What does this have do with a rock band that hit its stride decades ago you may ask? Well, just about everything. The true beauty, the real art of the Grateful Dead is the band's ability to be completely unconcerned with damn near everything while pushing themselves to do something a little different every time they pick up their instruments. Non believers will say this is lazy slop, dudes too high to ever really get it together, but that's completely missing the point. With the Dead it's all about the trip, the musical journey, moving from A to G, or maybe just hanging out on A until the keyboard player gets fed up and crashes the whole vibe with some menacing biker bark “I'm a stone jack baller and my heart is true!” Snap those dudes out of their trance, and get some real boogie happening because what's a jam without some groove damn it! Wake those freaks up, get 'em up on their feet dancing. Bring some real joy and glorious noise to a world hellbent on destroying itself. Jamming is an act of rebellion anyway, breaking the rules and doing it yerself, and then you just keep doing it until amorphous sludge turns diamond sharp.
It is of no significance that the corporate warmongers want to pave the world with negativity, domination, and despair when Kreutzmann launches into a tight shuffle, Phil Lesh floats some round low tones all around the beat, and Jerry “Captain Trips” Garcia blasts the whole damn thing into some unforeseen intergalactic fourth dimensional wormhole. This is escape at its finest, dudes literally pushing their abilities to the breaking point to not only get their heads out there, but also the heads of anyone free enough to follow them. And yeah, Bobby might be struggling to find the right chords, and Pig just might be checked out with a bottle of Southern Comfort flirting with some freaky chick in the crowd, but that's all the more proof of just how all inclusive these dudes really are. It's not some rock star trip, some inflated egos running unchecked, but rather some kinda nerdy dudes who couldn't hold down a job if they tried doing the only thing they know, sticking together and praying the tune holds together too. The Dead has a serious vibe antenna, and if the vibes are bad they just might not play at all like at Altamont when their buddies the Hells Angels killed a man in the audience. In the film Gimme Shelter you can see Jerry literally shaking from the bad vibes, no way for these guys to build their good times machine with such dark forces at play. Best to pack up and head for greener pastures, get out of the city, and head for the woods where the band can just play.
And this is exactly what they did. Out in the wide open of the North Bay they would write their best material and record two of the most timeless records rock'n'roll has produced, Workingman's Dead, and American Beauty. Yes, 1970 was the year of the Dead, the vibes were just right, and a once free form dance band somehow managed to collect the whole American trip into grand folktales. Focusing on their voices, and throwing in some country pedal steal and bluegrass mandolin picking, the band transported the whole psychedelic experience into something lasting and meaningful, something that can bridge the generational divide, something with the power to transcend and unify.

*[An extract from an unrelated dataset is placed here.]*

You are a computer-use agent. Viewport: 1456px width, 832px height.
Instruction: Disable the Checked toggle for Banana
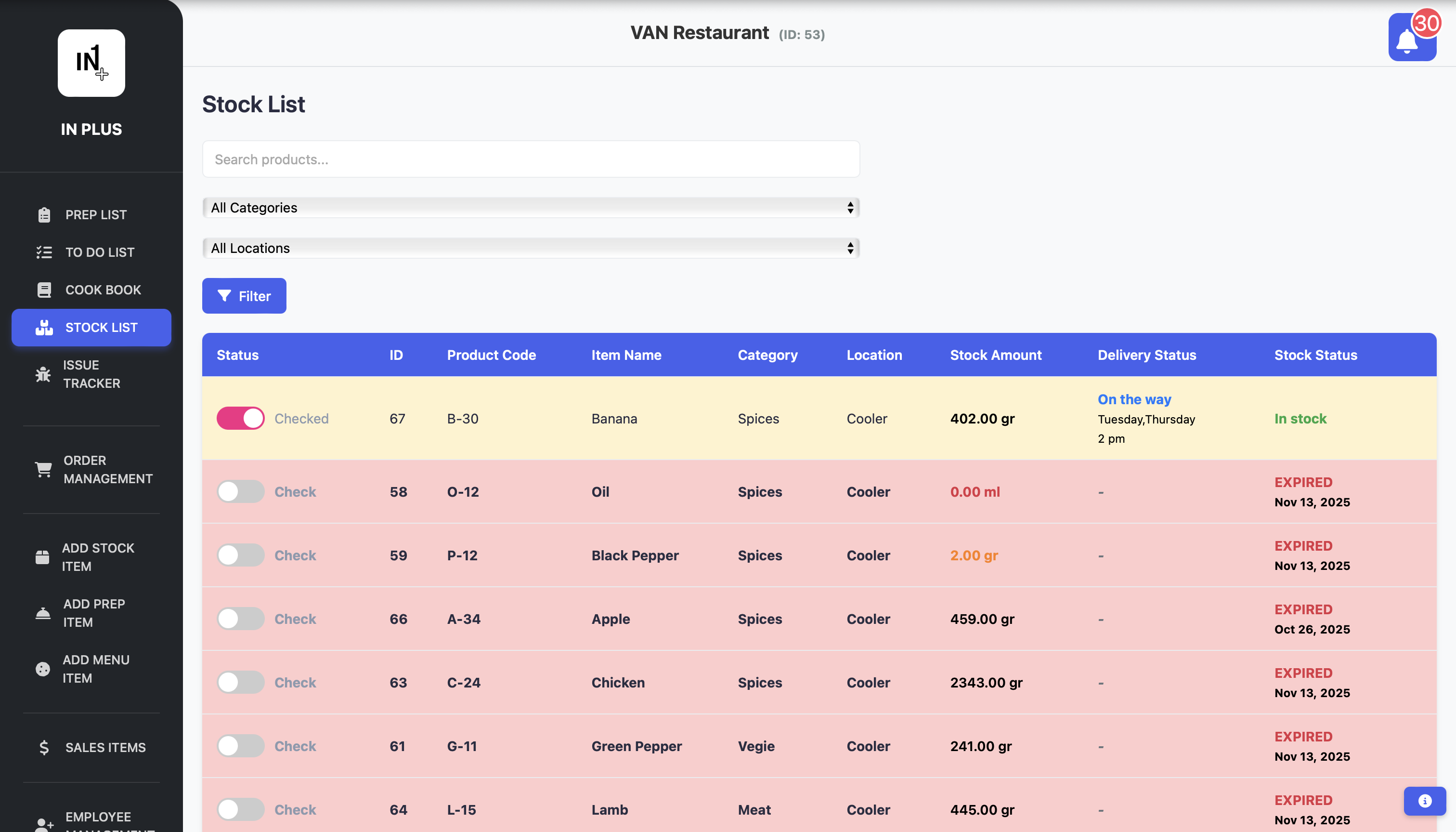coord(240,418)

But I digress, this whole jam was about starting the day with enthusiasm for life, for basking in the sun and sharing good times with good friends. Simply allowing ourselves to accept the beauty in the world, and reject the forces of greed. To work towards something that we can enjoy collectively, and to share in the open wonder of play. Just like those kids at the farmer's market unknowingly intoxicated by the lush tones of the gamelan, just like those kids flying high on the ecstatic sound waves of the Dead's endless jam. The whole point is to be together, as loose and disfunctional as that may be at times. Just keep pushing it all out further into the holy universe where the vibes are right, and the band is truckin'.